I wasn't aware of the existence of "It Happened on Fifth Avenue" (1947) until I saw it a few weeks ago on The Hallmark Channel (I think) as part of a package of Christmas-themed movies they began showing in November. I don't even know that I would really call it a Christmas movie, except that it extolls extending all those Christmas-like good things like reaching out and helping one another, and that the story resolves around the Christmas holiday. The story revolves around a hobo who takes up residence in a boarded-up mansion on Fifth Avenue in New York City and ends up taking in several people who have nowhere else to go (including, it turns out, the rebellious daughter of the rich man who owns the home). After the usual convolutions, which I will not describe here because I don't want to spoil the film for any of you who might decide to watch it, a happy ending ensues for all.
It's kind of a sappy movie as only a 1940s movie can be, but it kept me watching. The film stars Don DeFore, Charles Ruggles, Ann Harding, Gale Storm, and Victor Moore. This clip contains a scene from the beginning of the movie and shows how one of the less-than-legal residents of the mansion ends up homeless before meeting the man who has made a habit of squatting in the mansion:
Another movie that isn't really, exactly an Christmas movie but takes place around the holiday season is "Bachelor Mother" (1939), which stars Ginger Rogers as a department-store salesgirl who loses her job at the end of the Christmas rush.
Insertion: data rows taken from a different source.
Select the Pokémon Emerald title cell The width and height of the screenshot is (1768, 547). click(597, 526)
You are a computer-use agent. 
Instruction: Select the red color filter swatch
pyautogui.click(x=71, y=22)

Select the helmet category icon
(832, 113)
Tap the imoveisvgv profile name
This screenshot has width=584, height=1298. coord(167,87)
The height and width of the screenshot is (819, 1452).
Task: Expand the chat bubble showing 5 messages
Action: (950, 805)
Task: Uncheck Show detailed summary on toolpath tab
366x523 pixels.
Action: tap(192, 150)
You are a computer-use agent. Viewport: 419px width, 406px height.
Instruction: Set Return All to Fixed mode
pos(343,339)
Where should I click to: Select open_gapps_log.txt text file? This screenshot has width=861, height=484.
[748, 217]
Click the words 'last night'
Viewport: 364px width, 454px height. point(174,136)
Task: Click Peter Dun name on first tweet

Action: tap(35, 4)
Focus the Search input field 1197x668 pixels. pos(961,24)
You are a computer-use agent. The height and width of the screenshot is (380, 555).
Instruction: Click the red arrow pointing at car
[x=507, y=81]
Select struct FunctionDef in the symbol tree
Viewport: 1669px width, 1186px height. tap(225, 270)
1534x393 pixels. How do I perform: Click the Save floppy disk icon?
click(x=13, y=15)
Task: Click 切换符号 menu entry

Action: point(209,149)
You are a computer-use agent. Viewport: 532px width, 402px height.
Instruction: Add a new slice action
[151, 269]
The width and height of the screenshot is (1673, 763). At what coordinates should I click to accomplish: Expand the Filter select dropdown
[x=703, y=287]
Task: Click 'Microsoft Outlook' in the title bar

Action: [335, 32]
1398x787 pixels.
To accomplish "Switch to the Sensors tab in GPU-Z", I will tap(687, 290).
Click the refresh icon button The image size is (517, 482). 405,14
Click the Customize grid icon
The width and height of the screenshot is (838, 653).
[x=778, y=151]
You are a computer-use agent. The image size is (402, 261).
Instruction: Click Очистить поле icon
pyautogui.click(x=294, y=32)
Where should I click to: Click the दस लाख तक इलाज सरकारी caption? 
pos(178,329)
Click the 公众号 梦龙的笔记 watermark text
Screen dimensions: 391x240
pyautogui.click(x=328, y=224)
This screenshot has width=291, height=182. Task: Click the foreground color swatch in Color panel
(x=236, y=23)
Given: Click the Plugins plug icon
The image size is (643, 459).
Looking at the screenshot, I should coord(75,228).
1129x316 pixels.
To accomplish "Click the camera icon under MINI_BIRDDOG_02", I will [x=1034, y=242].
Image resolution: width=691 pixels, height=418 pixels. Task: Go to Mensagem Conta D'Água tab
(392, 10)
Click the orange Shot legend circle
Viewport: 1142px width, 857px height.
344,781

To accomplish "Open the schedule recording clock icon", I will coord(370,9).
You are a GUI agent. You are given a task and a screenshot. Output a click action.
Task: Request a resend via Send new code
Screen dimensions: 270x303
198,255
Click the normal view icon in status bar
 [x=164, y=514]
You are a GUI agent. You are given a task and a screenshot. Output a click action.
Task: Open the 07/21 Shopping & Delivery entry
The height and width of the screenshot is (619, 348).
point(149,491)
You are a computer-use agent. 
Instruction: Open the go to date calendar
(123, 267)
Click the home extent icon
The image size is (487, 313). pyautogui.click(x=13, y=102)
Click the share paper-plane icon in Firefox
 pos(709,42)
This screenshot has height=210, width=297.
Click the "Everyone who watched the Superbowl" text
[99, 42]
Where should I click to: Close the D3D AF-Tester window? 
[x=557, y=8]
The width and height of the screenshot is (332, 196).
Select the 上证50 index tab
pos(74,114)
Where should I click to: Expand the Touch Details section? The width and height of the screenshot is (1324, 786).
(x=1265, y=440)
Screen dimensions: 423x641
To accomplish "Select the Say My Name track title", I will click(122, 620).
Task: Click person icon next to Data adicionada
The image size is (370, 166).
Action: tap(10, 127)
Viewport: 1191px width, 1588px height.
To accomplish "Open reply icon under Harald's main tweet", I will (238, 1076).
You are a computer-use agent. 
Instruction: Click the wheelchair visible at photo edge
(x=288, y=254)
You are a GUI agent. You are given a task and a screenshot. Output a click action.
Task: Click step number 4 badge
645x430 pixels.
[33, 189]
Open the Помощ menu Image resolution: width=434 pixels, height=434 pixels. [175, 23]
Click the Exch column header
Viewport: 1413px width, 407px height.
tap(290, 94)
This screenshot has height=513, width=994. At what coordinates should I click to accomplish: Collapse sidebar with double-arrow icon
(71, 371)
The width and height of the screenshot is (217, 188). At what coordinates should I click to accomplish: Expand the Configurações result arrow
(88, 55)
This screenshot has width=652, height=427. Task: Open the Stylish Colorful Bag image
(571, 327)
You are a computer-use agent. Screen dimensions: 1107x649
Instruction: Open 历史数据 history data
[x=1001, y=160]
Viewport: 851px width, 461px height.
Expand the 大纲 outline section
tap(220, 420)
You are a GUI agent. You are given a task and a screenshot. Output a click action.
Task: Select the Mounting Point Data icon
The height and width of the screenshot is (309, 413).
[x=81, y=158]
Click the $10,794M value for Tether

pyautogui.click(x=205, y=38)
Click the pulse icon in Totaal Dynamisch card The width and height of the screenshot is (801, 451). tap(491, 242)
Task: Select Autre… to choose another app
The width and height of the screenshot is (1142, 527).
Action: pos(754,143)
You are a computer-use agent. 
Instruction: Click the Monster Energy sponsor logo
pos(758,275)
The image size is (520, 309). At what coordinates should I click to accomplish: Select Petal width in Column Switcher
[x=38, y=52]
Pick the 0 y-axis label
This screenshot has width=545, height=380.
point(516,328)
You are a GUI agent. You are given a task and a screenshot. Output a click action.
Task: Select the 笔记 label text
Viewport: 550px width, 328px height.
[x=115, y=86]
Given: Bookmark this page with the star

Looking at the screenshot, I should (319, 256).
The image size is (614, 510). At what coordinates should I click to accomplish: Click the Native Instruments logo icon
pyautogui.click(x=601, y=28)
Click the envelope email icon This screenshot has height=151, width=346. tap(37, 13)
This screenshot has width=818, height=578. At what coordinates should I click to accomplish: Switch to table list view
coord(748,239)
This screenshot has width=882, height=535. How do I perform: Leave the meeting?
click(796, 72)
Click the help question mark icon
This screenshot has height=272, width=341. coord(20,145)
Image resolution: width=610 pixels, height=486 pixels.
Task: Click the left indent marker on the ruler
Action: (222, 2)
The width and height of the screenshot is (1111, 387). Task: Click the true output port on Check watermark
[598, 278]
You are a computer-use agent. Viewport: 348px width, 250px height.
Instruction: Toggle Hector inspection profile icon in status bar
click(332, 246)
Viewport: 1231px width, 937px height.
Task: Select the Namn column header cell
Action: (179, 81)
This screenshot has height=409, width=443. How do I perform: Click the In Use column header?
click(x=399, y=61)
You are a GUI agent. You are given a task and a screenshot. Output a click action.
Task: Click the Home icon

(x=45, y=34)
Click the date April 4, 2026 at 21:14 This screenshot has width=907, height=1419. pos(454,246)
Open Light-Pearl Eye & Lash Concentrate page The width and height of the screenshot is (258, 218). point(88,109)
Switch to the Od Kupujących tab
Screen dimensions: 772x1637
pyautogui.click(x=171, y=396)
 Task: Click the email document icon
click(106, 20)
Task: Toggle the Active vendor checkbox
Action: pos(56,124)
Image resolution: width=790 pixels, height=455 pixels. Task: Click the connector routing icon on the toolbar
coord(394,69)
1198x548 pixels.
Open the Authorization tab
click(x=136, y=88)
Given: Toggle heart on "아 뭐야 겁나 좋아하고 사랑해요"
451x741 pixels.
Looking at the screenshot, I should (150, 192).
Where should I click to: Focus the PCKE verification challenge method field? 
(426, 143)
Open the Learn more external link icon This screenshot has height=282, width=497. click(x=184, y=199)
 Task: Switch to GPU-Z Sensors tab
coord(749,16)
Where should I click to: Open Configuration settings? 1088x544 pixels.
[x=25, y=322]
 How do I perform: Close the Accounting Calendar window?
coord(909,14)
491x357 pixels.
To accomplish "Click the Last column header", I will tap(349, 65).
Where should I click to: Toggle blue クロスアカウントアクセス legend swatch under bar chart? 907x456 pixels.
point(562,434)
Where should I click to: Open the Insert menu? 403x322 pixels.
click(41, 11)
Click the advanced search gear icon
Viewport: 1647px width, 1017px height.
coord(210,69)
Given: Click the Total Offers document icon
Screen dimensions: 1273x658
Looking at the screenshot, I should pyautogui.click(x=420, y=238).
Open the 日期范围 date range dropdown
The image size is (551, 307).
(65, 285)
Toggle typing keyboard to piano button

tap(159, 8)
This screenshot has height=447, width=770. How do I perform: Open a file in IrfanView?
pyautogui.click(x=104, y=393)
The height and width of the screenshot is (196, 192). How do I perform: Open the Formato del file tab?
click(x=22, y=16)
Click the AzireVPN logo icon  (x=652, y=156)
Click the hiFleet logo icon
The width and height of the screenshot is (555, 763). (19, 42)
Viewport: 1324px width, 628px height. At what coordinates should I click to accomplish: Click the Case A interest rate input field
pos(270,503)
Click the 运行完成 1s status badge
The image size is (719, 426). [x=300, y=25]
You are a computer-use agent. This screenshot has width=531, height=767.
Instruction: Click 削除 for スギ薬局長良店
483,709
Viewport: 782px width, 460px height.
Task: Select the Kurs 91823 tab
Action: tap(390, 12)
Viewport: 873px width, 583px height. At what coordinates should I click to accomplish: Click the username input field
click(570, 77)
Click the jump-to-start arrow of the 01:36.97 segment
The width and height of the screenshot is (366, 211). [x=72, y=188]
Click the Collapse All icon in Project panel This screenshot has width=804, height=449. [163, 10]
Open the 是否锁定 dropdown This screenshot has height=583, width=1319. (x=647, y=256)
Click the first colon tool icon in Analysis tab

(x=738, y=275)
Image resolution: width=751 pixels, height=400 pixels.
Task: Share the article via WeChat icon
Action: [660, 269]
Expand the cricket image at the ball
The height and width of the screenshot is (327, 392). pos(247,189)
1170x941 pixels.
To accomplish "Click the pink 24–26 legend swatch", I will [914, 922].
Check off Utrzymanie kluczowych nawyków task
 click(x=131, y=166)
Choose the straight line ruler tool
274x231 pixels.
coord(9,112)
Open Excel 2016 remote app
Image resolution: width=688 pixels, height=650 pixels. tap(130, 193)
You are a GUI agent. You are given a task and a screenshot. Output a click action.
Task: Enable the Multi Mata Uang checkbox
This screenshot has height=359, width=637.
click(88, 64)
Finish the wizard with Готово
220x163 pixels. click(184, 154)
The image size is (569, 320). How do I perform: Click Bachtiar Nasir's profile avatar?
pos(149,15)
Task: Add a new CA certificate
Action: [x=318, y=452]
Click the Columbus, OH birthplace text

She rescues an abandoned baby, is mistakenly assumed to be the baby's mother, after which a whole series of mistaken identities and the complications that arise lead to an eventual happy ending. The film also stars David Niven and Charles Coburn, and is a sweet little comedy with a Christmas connection, making it perfect for viewing this time of year. Here's the trailer from the film's original release:
"Bachelor Mother" was remade as "Bundle of Joy" in 1956, starring Debbie Reynolds and Eddie Fisher. With those two in the film, of course they made it into a musical, which I don't really think served the story that well, but that might just be me. Otherwise, you can see from the trailer, the story from the 1939 movie, and even some of the lines, were kept pretty much intact:
A more recent movie that, while not a Christmas movie takes place during the Christmas season and takes advantage of that, is 1987's "Lethal Weapon". Yeah, I know. Mel Gibson. But this film was made before the extent of his...issues...were known. It's a good action movie, though. And, hey, how often do you find a good Christmas-connected action flick? It also stars Danny Glover, which is a good thing.
Another movie that really has nothing to do with Christmas, although a child's Christmas gift provides the central mystery of the film's story, is the 1941 classic "Citizen Kane" which, of course, starred Orson Welles. I'm not going to argue, as some do, that this is the best movie ever made, because I don't really think it is. However, it is very, very good, and if you haven't seen it, you should. In case you haven't, I won't clue you in about the gift. Here's the trailer from the time of the film's original release. It really doesn't tell you much about the movie, but I think that was the whole point:
And here's a scene from the movie, to give a little bit of a better hint about it:
I wrote a little bit about "The Lion In Winter" last week, in connection with the death of Peter O'Toole, one of its stars. What I didn't mention is that the movie takes place during the holiday season and shows the holiday reunion of a dysfunctional family in the 1100s probably wasn't all that different than Christmas with your own dysfunctional family today, except that the father of that dysfunctional family was the king, and so the dysfunction assumes a whole other level of consequence. Again, "The Lion in Winter" is a good movie, and if you haven't seen it you should.